From the listing below, restate word for word the lines from the line containing "Given: Click the Status header label" down through the line containing "Task: Select the drawing tools pencil icon". Exclude pictures.

┌─ DATA SECTION

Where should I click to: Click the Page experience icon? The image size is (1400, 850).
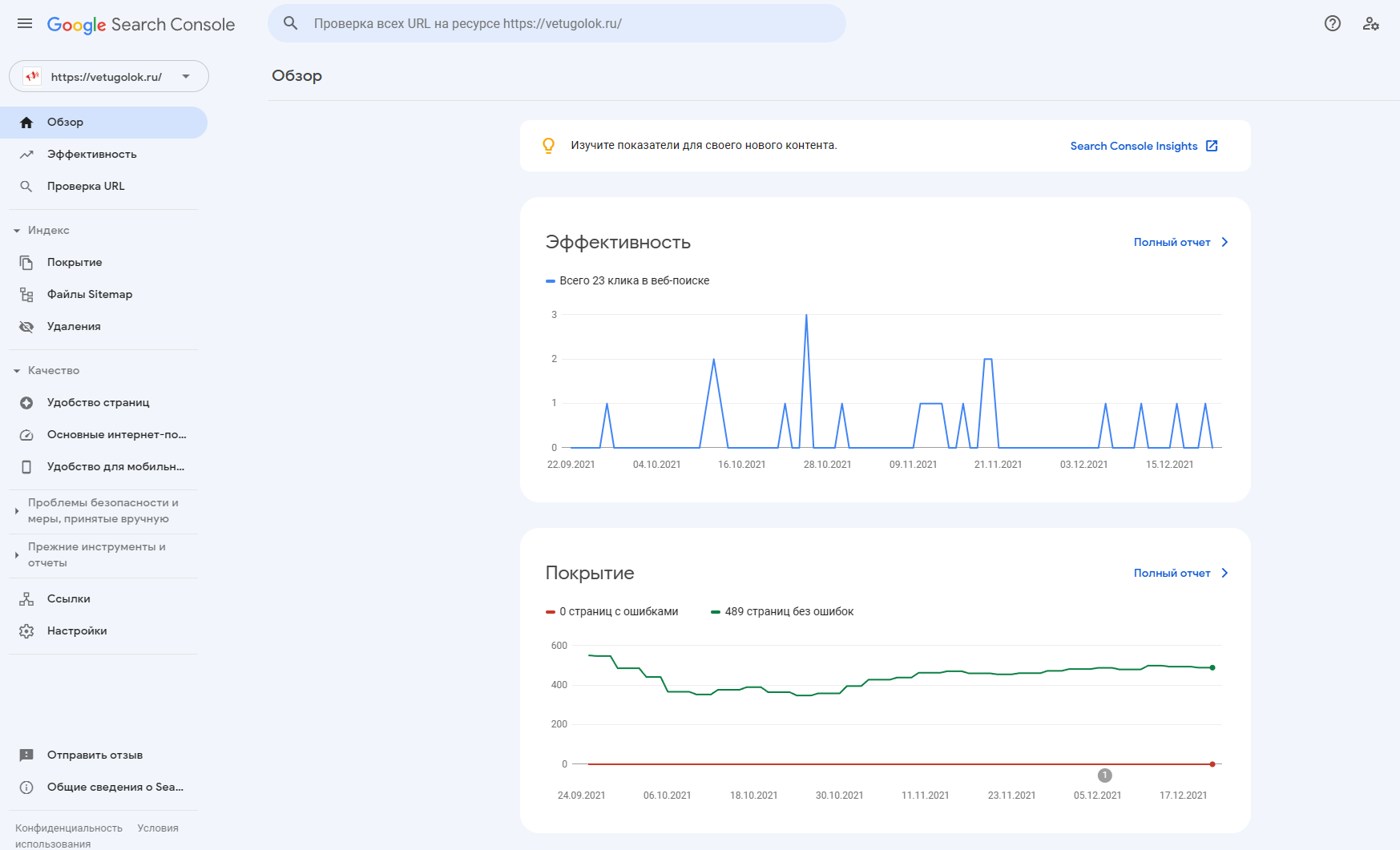pos(26,403)
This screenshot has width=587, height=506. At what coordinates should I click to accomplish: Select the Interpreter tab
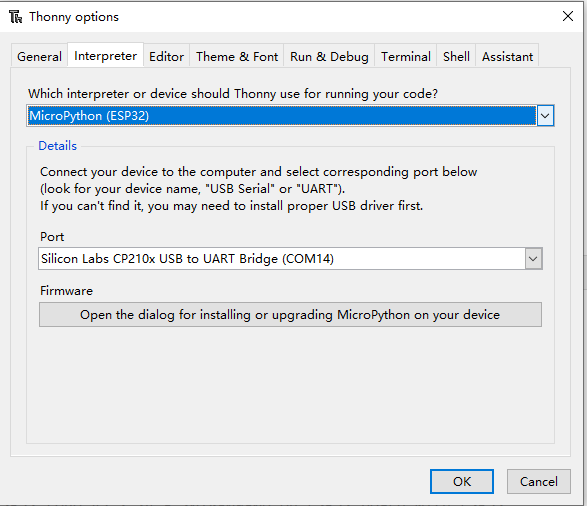pyautogui.click(x=105, y=55)
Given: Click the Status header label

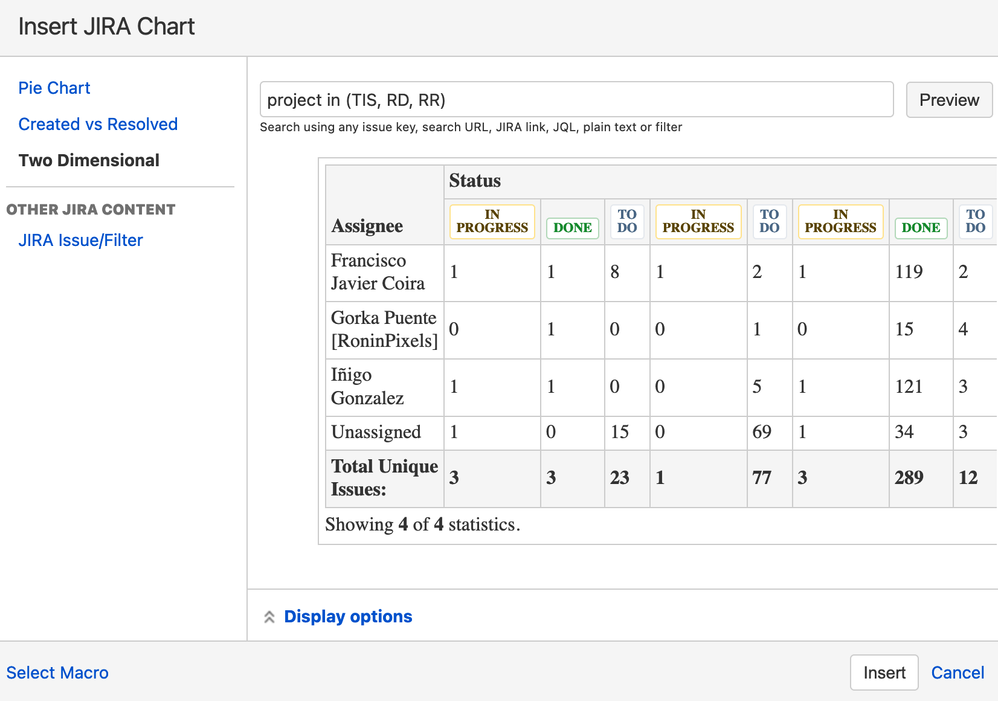Looking at the screenshot, I should coord(475,181).
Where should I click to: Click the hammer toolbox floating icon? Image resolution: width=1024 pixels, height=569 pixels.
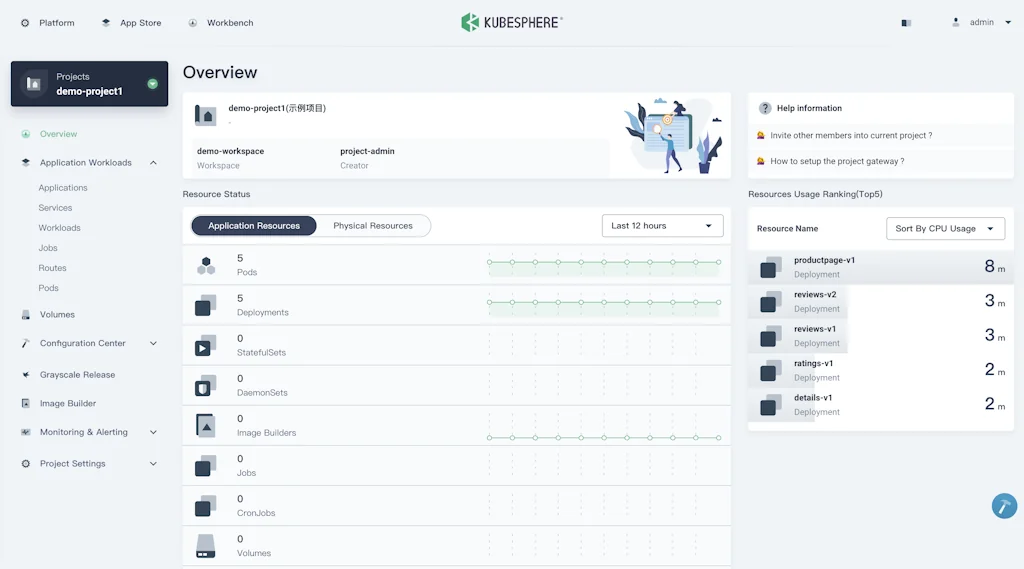(1004, 506)
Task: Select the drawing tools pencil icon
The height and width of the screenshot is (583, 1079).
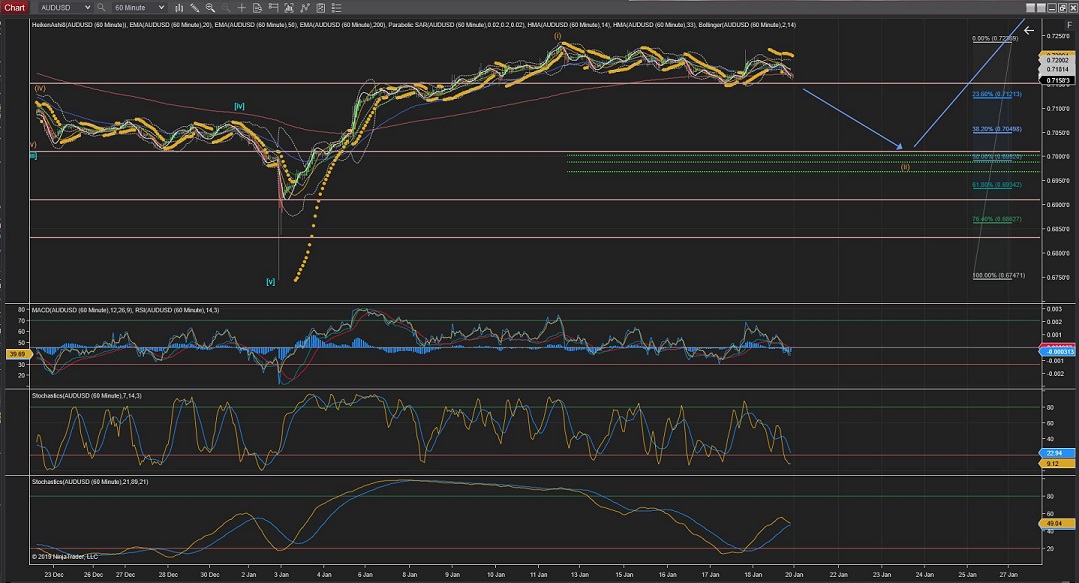Action: [195, 7]
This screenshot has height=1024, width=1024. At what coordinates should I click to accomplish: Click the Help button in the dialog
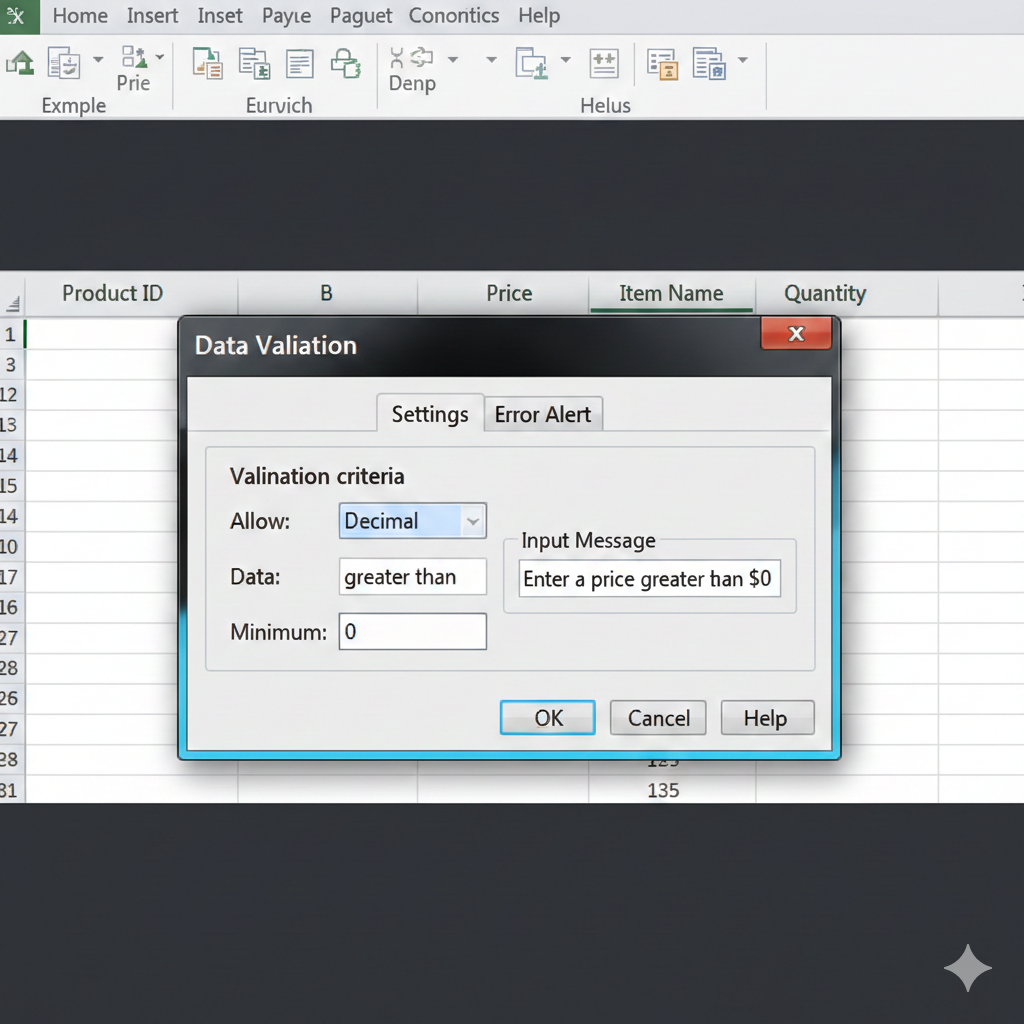(767, 718)
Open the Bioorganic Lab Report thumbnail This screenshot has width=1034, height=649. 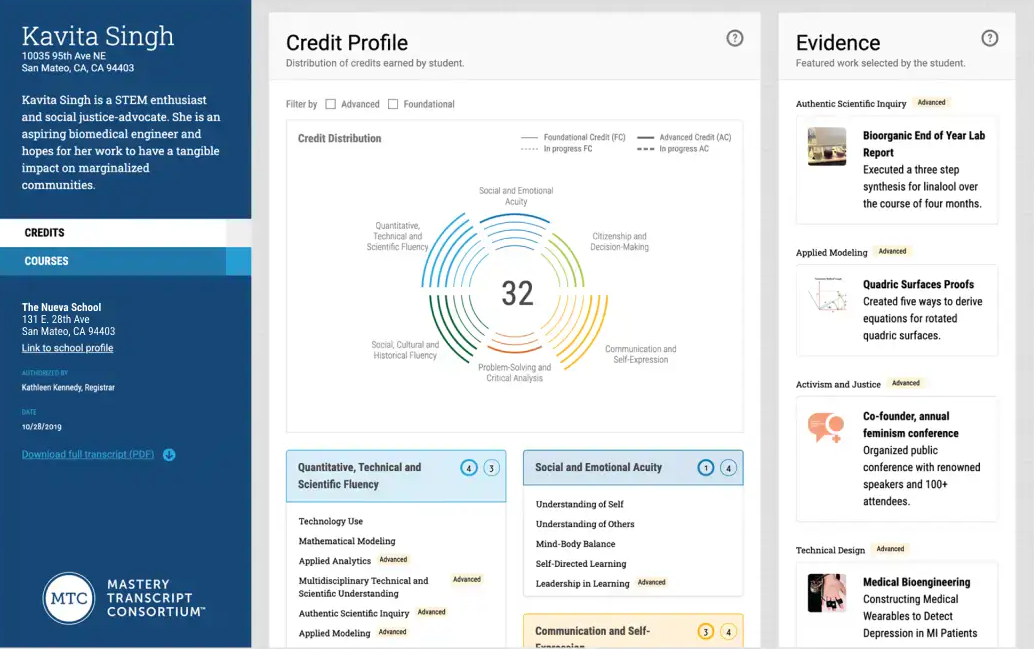(x=826, y=146)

└─

EXERCISE OUTPUT –
Given: Click the Status header label

Looking at the screenshot, I should coord(475,181).
Where should I click to: Click the hammer toolbox floating icon? Image resolution: width=1024 pixels, height=569 pixels.
(1004, 506)
Task: Select the drawing tools pencil icon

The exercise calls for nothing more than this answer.